Last week marked the inaugural HumanX conference, a convening of leaders, technologists, policy makers, and media, all brought together to discuss the state of AI and its potential impact on the future of software, business, and society. Christine Yen, Honeycomb CEO and Co-founder, joined Bin Ni, Head of AI Developer Assistant at Google, Brian Goffman, Senior Advisor on AI at McKinsey, Jason Johnson, Co-founder of Doma Home, and Darrell Etherington, Founding Editor at The Angle, to explore the future of software infrastructure in the age of AI.
Here are the key takeaways from their conversation, lightly edited for readability. View the full session here:
Tackling the unknown unknowns of AI in the enterprise
“When the enterprise adopts AI technology, usually there’s one big interesting concern: what are the consequences? What will cause problems? How do you manage or mitigate the risks?” posed Bin. “When we try to deploy technology inside Google or somewhere else, we first try to create a measurement system to observe what’s going on there—to have the automation to say, hey, when you’re deploying this AI system into the picture, how do I know if it works better or worse?”
This is why the ability to observe your systems is so important when any AI tech gets deployed, according to Christine: “Measurement is so critical for closing the feedback loop in the face of rapid iteration. A lot of these AI features that we’re releasing or incorporating into products, or whole AI products that we’re launching, are really challenging to ensure correctness in a vacuum. They have to be tested. They have to be put out there in front of real users. And these measurements have to be captured in real time, accessible as quickly as possible for folks to be able to make the necessary adjustments—whether you’re at Google scale or not.”
“That’s one piece of advice I would give everybody,” Bin asserted. “If you haven’t already, please start thinking about how you evaluate, how you measure the quality or the result of your AI implementation. Once you know that, the good news is at least you know what’s going on.”
A new era of data creation and control
With the emergence of open source models like DeepSeek, the rapid improvements to models from OpenAI and Anthropic, and the investment in homegrown, proprietary models, enterprise companies are faced with a new set of options for how they manage their data and the value it adds to their specific business.
“Certainly my bias and my hope is that companies should pick the options that are most appropriate to their needs,” said Christine. “Some companies will have extreme privacy needs and require different things from their models. Other companies, maybe the functionality they’re pointing AI at isn’t quite as sensitive. And they find they can move a lot faster, a lot more economically by using an off-the-shelf model.”
“I’ve observed that at the beginning of this phase of AI, even consumers didn’t want to leverage ChatGPT or Gemini-type things because they perceived their personal privacy might be leaked. But after a while, they realize the value is much higher than expected,” said Bin.
Enterprises should make sure your infrastructure protects the valuable part of your business. It could be your data, or it could be your connection to partners. Have a clear boundary; a hybrid model is probably my recommendation. Let the bigger companies take over the model quality and the evolution of the model, while in the meantime, you know how to measure the quality of the results and you know how to organize the information.”
Brian from McKinsey added: “I think companies now are much more aware of the value of their data, and vendors are also aware of the value of their data. In fact, they think it’s probably one of the most sustainable moats they have.”

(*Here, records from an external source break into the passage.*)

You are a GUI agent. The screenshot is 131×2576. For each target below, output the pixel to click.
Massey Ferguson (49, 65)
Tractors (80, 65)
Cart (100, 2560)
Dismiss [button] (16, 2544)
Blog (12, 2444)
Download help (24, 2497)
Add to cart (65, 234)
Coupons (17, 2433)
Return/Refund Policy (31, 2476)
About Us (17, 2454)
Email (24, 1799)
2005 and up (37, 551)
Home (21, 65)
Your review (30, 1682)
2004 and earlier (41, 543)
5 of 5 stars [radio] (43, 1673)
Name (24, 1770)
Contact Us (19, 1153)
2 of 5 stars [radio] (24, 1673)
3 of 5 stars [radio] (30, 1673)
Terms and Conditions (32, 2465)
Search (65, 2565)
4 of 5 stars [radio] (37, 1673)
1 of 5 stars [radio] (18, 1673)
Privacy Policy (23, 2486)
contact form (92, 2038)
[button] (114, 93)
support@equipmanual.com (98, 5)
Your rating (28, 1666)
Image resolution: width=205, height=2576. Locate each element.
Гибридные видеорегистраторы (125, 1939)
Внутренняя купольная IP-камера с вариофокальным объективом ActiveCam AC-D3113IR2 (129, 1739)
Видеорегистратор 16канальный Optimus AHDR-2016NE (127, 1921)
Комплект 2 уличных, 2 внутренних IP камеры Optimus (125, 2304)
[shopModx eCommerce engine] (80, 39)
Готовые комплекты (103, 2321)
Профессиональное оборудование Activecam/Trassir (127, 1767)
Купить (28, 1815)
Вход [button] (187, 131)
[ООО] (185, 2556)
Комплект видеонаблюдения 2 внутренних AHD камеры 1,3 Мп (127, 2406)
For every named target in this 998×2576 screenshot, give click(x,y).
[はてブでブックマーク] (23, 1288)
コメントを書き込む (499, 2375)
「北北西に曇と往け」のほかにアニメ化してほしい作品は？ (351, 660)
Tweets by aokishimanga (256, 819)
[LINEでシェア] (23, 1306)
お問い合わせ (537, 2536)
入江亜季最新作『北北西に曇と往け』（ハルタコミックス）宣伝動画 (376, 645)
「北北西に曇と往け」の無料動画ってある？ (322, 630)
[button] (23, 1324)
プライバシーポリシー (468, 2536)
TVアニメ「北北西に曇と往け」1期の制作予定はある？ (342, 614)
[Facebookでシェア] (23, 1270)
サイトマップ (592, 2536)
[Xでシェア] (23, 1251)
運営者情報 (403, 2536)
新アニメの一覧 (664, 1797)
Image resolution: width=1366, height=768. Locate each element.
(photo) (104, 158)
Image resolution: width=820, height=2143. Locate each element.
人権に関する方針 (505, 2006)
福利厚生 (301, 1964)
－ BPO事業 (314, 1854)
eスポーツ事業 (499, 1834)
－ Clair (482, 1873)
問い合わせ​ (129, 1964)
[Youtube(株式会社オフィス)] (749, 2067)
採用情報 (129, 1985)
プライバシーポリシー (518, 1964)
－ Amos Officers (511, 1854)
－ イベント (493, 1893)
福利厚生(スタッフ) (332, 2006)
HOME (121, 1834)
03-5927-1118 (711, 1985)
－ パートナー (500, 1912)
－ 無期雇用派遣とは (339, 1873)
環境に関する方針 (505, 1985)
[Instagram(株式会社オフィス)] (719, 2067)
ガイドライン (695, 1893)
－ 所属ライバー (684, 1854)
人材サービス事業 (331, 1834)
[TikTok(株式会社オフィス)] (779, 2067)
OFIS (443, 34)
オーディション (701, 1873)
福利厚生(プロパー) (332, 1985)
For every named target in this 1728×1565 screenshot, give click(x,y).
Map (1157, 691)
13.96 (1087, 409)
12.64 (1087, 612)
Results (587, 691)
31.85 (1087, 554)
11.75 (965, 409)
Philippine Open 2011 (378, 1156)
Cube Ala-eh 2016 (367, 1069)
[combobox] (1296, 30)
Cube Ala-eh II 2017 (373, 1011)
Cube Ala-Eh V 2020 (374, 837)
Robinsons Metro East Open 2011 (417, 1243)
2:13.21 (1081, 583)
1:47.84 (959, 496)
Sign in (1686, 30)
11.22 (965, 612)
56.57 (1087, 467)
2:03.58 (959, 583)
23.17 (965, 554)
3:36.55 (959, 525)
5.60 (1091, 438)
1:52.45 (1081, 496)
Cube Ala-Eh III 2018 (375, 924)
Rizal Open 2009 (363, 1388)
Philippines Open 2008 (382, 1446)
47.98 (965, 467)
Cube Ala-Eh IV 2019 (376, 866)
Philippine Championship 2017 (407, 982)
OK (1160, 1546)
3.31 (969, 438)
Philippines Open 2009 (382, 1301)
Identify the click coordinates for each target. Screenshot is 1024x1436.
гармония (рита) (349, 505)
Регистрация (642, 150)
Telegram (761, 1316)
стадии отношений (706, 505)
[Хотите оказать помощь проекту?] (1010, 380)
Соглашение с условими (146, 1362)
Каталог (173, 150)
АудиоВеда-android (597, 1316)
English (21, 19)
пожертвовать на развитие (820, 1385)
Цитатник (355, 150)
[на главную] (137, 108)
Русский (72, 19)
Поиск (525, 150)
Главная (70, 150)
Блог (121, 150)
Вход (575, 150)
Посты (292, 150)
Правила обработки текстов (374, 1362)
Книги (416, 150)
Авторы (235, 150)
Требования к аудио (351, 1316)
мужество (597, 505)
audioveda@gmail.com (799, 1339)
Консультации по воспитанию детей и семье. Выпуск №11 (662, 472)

Telemetry data will drive AI forward
“Data is still the king to make AI work. Every enterprise should rethink how to capture more data for the purpose of AI,” stated Bin. “For example, this is the first time in history that a computer can learn from our behaviors. So that means in your enterprise, the tasks, how people solve their problems, how they measure the impact of a problem, should be captured somehow. You probably are missing the info. Create a data flywheel so that all the tasks you do can be captured somehow.”
Christine added, “There’s an interesting trend within the software space, where for decades, engineering teams have had streams of fairly well-formed telemetry flowing to all sorts of vendors, open source as well as SaaS. And in the last five or 10 years, we’ve had our own open standard coalition formed. It’s called OpenTelemetry, where engineering teams are able to move on to their open standard, and free themselves of vendor lock-in. I think what is happening is that those engineering teams now see the telemetry being produced by their software as theirs. They can take it to whichever vendor they choose. They can point it at whatever solutions that they want.
“How can we help those human users use that data better, perhaps with the application of AI?” Christine asked. “I love this idea of exposing the latent patterns, because humans bring context and judgment and expertise that even the best trained AIs are never going to be able to offer out of the box.”
Engineering teams are at the leading edge of the AI revolution
Christine also spoke about the impact AI has had on engineering teams everywhere:
“The thing that we’re all seeing right now with the adoption of AI tools is how rapidly the landscape is changing. Whatever pace we were operating at before, we have to become able to iterate much more rapidly and respond much more quickly. That’s placing a lot of pressure, mostly in good ways, on how engineering teams do their work.”
“You have to shift to the mindset of your employees to be aware that while AI is working, it may not always be correct. And there’s a lot of chaos that will come from deploying AI into your system. So you need to ask employees to judge whether it works, and be a new teacher to the AI system,” added Bin.